**Input data**
------

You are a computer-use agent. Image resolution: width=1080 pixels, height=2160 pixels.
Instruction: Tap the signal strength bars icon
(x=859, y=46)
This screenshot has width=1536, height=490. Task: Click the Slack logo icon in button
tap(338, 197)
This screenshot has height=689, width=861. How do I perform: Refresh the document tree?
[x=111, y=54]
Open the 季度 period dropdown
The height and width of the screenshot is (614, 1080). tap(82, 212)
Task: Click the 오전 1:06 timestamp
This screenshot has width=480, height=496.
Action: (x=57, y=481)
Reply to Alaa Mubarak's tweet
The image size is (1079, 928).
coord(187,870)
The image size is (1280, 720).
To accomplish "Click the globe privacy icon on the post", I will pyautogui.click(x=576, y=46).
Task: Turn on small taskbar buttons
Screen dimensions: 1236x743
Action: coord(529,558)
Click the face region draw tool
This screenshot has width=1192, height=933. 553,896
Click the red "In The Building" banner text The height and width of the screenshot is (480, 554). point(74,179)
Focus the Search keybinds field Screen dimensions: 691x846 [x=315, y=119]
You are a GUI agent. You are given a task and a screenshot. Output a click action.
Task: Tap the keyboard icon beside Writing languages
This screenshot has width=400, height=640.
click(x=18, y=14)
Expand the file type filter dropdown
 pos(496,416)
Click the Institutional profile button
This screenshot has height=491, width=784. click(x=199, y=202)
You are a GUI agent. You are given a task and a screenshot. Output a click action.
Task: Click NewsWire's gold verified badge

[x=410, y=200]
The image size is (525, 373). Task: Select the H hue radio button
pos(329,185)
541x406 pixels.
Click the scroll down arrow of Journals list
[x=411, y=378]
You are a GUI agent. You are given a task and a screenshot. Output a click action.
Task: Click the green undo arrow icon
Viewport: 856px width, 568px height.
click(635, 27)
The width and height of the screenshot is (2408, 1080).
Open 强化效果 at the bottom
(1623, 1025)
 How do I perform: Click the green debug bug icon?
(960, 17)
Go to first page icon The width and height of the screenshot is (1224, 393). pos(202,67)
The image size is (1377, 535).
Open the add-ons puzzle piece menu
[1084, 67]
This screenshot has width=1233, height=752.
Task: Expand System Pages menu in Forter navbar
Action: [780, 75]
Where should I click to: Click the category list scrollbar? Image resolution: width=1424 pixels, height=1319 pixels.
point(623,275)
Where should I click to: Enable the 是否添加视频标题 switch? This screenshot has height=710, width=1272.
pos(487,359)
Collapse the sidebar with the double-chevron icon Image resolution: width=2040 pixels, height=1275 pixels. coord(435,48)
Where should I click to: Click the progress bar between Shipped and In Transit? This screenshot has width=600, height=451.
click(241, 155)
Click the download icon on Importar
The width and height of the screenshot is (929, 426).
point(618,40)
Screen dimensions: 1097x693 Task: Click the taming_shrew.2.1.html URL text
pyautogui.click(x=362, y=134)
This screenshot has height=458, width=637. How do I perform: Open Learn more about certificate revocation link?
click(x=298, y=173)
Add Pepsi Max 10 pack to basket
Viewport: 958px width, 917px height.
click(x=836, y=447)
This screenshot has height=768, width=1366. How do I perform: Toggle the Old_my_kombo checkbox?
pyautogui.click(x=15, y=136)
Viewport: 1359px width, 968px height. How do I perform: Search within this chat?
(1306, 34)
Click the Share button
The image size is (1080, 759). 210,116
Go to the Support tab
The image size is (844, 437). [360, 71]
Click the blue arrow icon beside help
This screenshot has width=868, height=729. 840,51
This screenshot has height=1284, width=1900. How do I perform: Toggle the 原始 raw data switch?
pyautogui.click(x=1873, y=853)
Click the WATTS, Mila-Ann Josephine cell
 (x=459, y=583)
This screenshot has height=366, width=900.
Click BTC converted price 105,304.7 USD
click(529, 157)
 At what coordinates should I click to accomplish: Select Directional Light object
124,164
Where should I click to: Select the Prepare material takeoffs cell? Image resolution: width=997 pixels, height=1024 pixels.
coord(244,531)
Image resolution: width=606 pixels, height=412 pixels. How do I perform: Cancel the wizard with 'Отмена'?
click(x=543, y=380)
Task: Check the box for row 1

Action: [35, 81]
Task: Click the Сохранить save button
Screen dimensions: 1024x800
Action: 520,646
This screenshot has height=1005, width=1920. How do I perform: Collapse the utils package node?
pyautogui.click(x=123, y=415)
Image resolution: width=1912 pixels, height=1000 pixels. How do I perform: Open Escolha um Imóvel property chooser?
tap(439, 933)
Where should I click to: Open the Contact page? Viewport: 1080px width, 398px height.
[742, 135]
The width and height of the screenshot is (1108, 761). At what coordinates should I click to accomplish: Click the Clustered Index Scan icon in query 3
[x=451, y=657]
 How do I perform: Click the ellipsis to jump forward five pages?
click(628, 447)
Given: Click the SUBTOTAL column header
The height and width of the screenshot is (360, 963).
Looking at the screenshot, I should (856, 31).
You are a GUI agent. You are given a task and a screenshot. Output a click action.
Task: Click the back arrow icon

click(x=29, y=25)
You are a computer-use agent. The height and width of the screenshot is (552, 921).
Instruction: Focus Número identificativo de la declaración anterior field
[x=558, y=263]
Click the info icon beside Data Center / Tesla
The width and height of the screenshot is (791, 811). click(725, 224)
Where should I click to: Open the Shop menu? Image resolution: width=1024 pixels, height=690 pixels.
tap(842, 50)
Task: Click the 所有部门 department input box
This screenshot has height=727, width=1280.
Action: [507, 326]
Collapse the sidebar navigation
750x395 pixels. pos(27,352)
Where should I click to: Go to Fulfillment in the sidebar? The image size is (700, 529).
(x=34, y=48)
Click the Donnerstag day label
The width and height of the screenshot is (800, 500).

------

**Activity**
Reproduce all lines from the records above that include the word "computer".

**Exercise answer**
You are a computer-use agent. Image resolution: width=1080 pixels, height=2160 pixels.
You are a computer-use agent. The height and width of the screenshot is (552, 921).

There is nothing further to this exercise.